In that kind of company, Scott's profession comes across as petty and unnecessary—and to my mind, a touch egocentric—but to make matters worse he doesn't even try to justify himself. He goes on to admit that watching a lot of movies for a living and writing about them is cool, yet bizarre, and likely to lead to various frustrations and descents into slovenliness and cynicism. He concludes this chapter conceding that we shouldn't, “ideally, have any use for critics at all, except insofar as we should all aspire to become critics.” Yet earlier in the book he posits that everyone already is a critic: we all arbitrate our taste on the regular, whether we're choosing between flavors of tea at Starbucks (and speaking of which the tea that's been sitting beside me as I write this STILL isn't cool enough to drink yet; if you're reading this, Starbucks WiFi overlords, tell the powers that be to crank down the temp on the hot water, thanks) or between highbrow films at a film festival.

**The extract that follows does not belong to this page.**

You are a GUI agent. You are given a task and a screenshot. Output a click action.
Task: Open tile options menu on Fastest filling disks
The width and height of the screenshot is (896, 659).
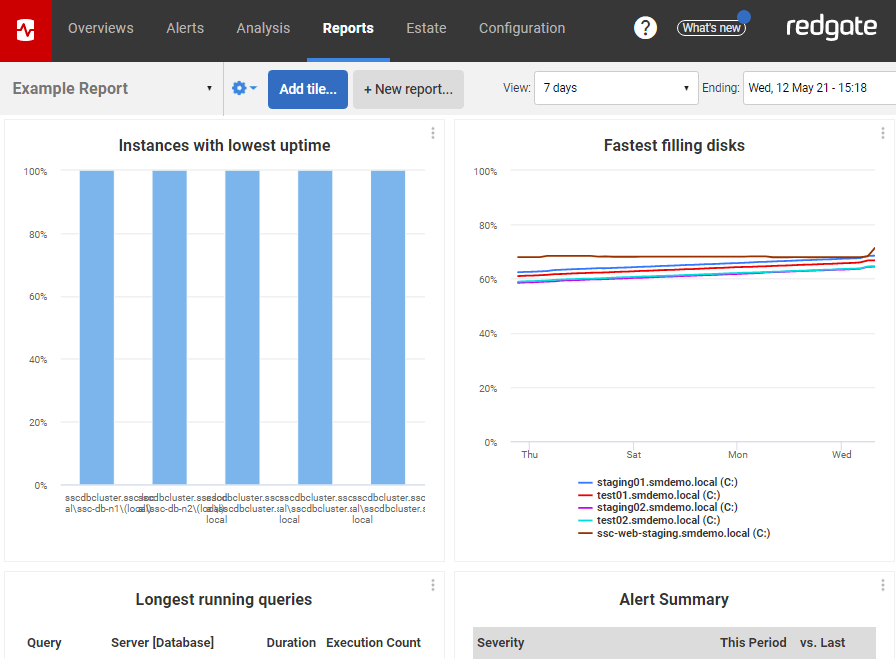tap(883, 132)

I wish Scott would spend more time trying to identify what constitutes good or bad criticism—there's a touch of this in his chapter on Being Wrong, and I wish he had elaborated—rather than just spew off tautologies and cite poetry and critical essays as the spirit moves him. Ultimately Scott arrives at a sort of non-verdict about criticism: that to be a critic is to think, thus to live better through criticism is to live better by doing what every functioning human being does instinctively anyway. The book is full of such truisms and paradoxes-passing-as-breakthroughs, while it's lacking in very many firm or otherwise exciting pronouncements. I side with Wieseltier on his conclusion about Scott's infuriating own: “The impossibility of perfect certainty does not condemn us to a vapidly uncertain life.”
Survey Time!
Since we're on the topic of criticism this week, I want to do a little experiment. I want to see how you approach movies with a critical eye, and I want to compare our respective critical processes and prejudices in search of some vague definition of what makes a movie good…or bad.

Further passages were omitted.